§ **TASK ITEM**: Please repeat exactly the lines from the one containing "At what coordinates" through the last line of the records below, leaving out any pictures.

[Saved data entries]

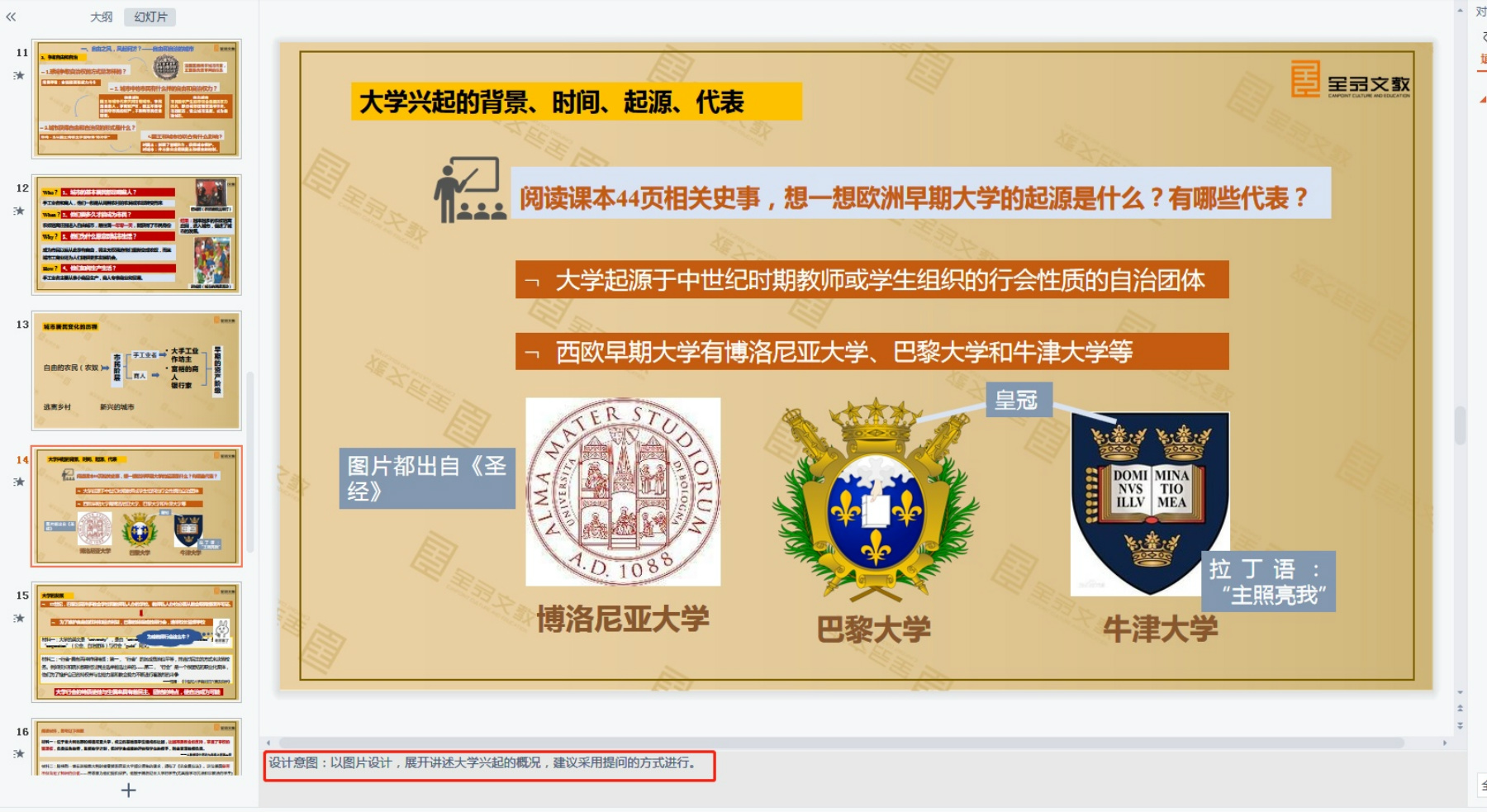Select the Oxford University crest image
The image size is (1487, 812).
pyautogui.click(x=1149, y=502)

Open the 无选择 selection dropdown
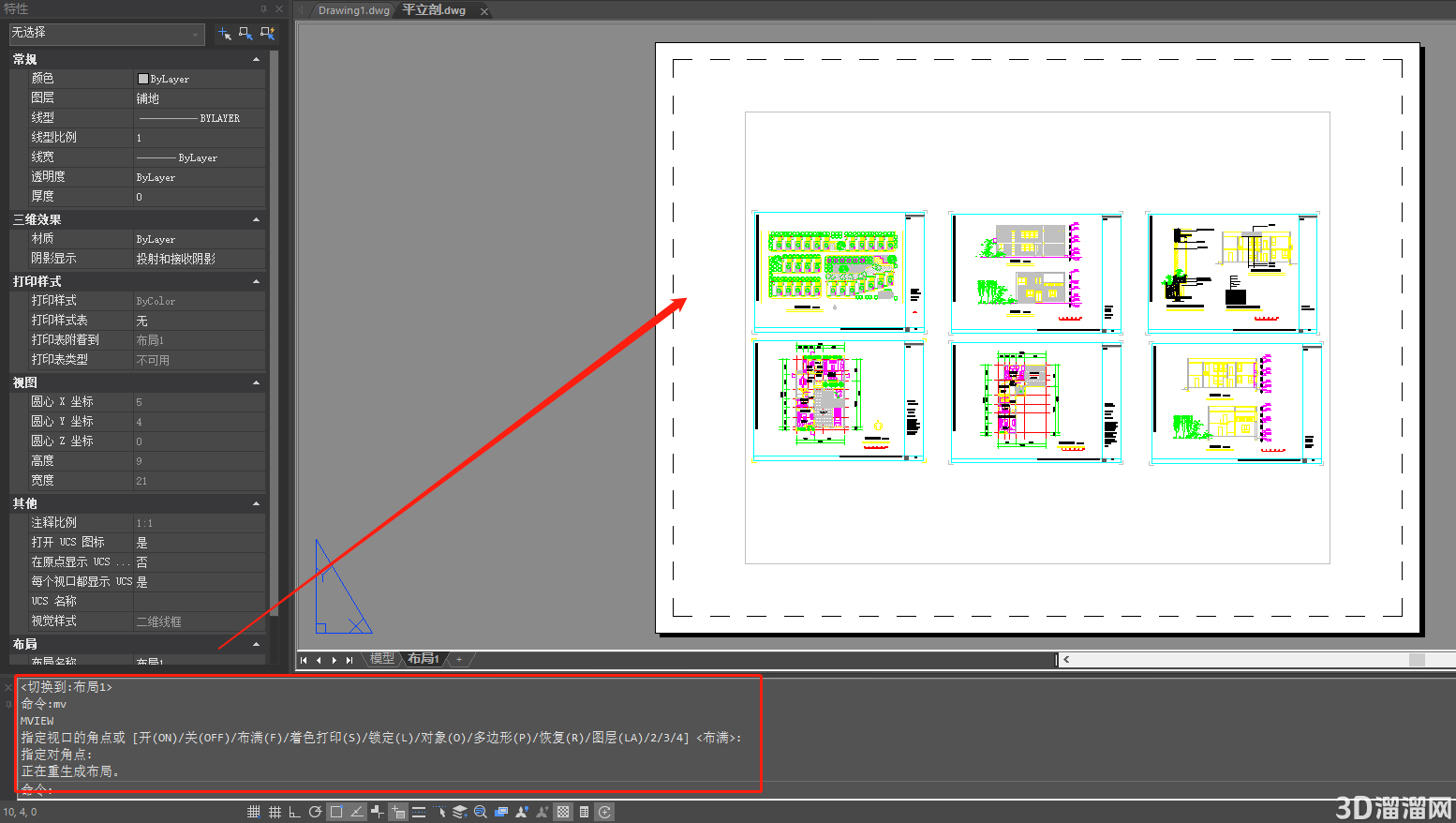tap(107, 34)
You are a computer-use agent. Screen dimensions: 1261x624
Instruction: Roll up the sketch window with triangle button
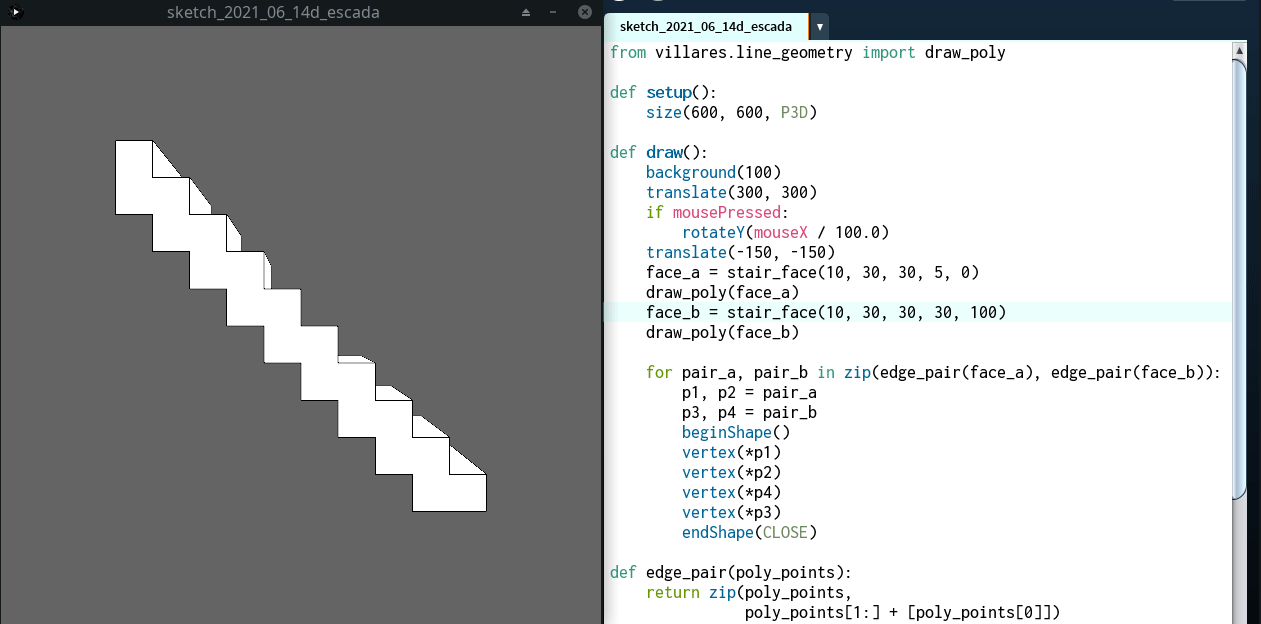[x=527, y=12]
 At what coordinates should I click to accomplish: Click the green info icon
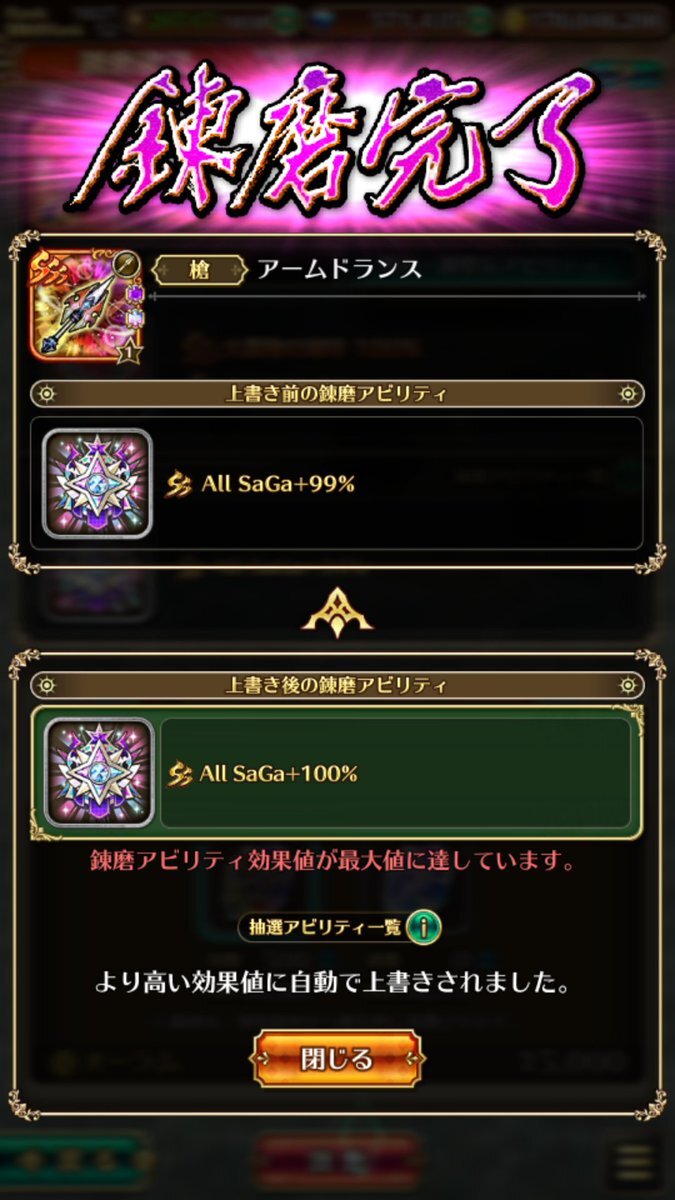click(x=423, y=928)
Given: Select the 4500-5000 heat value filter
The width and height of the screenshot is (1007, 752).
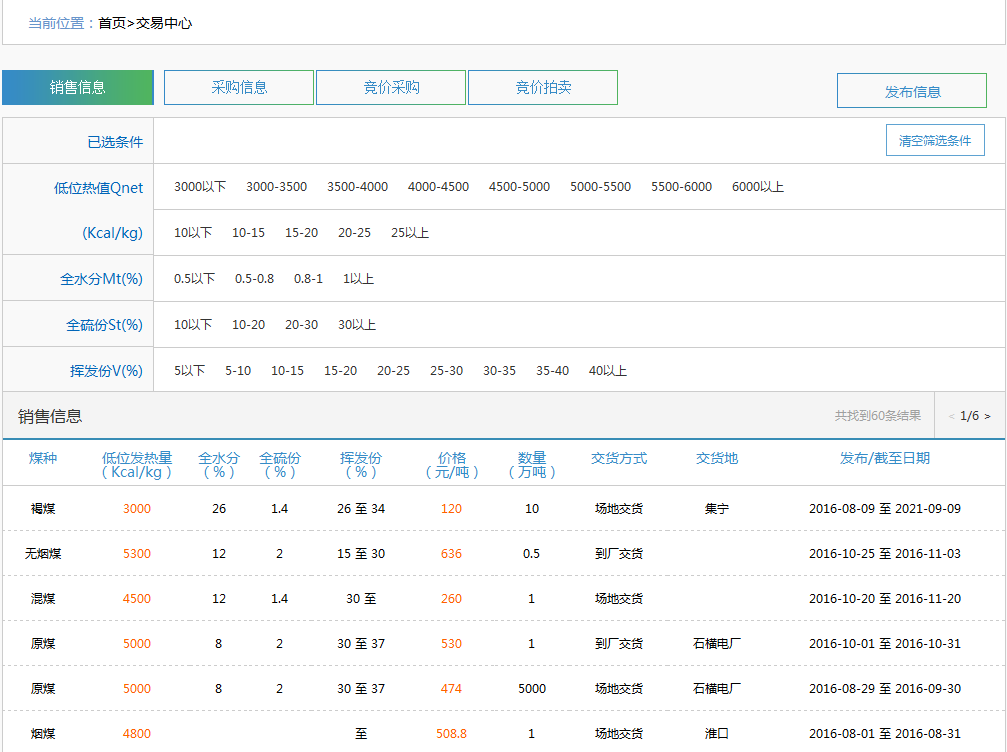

§ **RESPONSE TO THIS TASK**:
 At what coordinates should I click to accomplish: Click the green info icon
click(x=423, y=928)
Given: Select the 4500-5000 heat value filter
The width and height of the screenshot is (1007, 752).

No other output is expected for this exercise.